#### [YOUR GOAL]
Leave out every line before the one containing "Click the home", and repeat the rest of the material below exactly, that line included.
++++++++++++++++++++
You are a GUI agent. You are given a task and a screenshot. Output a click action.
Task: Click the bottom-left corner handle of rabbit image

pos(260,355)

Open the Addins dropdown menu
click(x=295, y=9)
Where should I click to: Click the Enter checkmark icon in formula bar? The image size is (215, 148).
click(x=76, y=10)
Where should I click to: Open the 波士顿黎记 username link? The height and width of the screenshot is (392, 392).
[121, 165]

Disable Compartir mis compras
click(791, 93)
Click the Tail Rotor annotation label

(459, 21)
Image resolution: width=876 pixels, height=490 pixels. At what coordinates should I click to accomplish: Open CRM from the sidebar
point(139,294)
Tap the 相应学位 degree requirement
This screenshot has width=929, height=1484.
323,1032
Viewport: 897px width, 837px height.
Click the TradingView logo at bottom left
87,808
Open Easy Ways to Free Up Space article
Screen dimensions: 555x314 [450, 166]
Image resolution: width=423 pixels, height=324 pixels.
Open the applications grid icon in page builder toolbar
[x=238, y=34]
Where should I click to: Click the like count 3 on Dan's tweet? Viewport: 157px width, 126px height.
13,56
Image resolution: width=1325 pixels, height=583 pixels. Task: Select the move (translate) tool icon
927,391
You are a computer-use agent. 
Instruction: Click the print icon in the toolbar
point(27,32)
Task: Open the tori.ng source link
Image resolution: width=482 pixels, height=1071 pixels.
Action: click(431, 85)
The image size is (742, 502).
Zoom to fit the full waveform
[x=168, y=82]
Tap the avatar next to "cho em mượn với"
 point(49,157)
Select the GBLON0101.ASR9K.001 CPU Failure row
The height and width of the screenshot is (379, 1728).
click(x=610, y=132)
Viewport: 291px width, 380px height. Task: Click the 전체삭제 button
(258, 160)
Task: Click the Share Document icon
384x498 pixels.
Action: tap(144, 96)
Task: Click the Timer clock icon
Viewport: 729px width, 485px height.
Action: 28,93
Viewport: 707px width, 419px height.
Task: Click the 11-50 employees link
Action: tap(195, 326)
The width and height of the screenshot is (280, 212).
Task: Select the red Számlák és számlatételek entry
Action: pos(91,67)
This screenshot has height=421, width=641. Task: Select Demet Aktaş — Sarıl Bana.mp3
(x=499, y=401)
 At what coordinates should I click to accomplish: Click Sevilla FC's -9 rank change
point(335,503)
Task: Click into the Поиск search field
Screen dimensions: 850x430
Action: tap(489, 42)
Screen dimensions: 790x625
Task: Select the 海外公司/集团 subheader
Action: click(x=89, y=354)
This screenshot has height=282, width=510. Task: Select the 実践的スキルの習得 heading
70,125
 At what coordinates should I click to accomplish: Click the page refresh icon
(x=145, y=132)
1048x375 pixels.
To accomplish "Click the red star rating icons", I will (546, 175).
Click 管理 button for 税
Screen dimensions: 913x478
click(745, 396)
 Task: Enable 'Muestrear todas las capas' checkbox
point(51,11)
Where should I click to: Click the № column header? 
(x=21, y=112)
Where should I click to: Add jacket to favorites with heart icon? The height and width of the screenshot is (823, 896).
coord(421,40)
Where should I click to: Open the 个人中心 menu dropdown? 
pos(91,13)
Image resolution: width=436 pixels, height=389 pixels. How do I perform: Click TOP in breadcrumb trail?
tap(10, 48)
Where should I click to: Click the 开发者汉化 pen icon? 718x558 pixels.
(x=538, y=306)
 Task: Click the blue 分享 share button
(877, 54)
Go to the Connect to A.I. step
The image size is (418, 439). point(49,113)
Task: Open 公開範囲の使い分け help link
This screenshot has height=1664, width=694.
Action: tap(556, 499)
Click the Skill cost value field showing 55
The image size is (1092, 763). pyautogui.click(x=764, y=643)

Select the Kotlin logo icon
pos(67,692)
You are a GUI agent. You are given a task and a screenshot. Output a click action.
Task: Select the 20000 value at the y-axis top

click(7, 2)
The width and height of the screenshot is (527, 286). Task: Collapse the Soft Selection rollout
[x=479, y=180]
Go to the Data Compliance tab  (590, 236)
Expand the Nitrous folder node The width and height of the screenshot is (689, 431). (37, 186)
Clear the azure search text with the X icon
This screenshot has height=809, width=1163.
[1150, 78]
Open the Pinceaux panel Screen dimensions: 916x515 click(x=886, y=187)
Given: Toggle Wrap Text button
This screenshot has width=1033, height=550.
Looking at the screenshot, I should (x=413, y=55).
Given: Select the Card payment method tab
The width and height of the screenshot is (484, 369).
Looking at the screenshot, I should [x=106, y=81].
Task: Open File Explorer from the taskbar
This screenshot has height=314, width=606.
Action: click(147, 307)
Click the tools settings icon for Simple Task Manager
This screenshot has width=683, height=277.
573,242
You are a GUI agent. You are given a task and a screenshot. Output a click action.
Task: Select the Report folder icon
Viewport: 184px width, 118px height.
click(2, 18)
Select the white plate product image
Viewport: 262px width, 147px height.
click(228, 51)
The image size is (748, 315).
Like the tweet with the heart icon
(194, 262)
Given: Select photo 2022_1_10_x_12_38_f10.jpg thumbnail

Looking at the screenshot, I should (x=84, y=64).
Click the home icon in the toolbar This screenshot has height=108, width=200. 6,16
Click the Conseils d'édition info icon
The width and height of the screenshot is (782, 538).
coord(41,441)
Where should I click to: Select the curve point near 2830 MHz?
++++++++++++++++++++
#### [EXERCISE RESULT]
Click the home icon in the toolbar This screenshot has height=108, width=200. 6,16
Click the Conseils d'édition info icon
The width and height of the screenshot is (782, 538).
coord(41,441)
Where should I click to: Select the curve point near 2830 MHz?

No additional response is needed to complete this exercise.